● Data supplied:
***

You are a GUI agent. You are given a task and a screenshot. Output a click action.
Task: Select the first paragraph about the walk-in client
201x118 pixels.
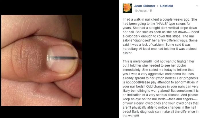(161, 36)
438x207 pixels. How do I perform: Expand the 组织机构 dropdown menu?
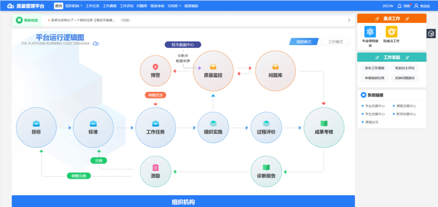click(74, 6)
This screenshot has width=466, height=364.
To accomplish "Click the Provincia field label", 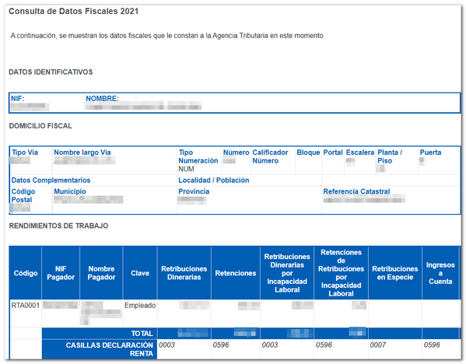I will [194, 191].
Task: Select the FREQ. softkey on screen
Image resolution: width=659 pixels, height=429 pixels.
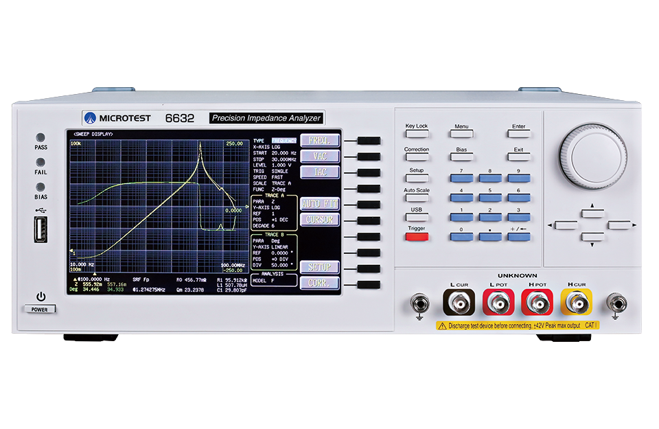Action: click(320, 141)
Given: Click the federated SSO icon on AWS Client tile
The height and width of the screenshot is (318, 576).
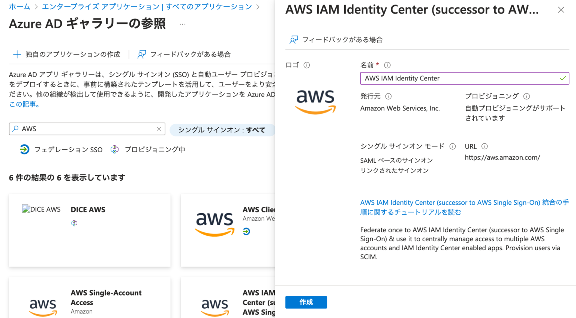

***

Each line of the records that contains the string "screenshot" must be copied.

● Solution for this task:
You are a GUI agent. You are given a task and a screenshot. Output a click action.
This screenshot has width=466, height=364.
The height and width of the screenshot is (318, 576).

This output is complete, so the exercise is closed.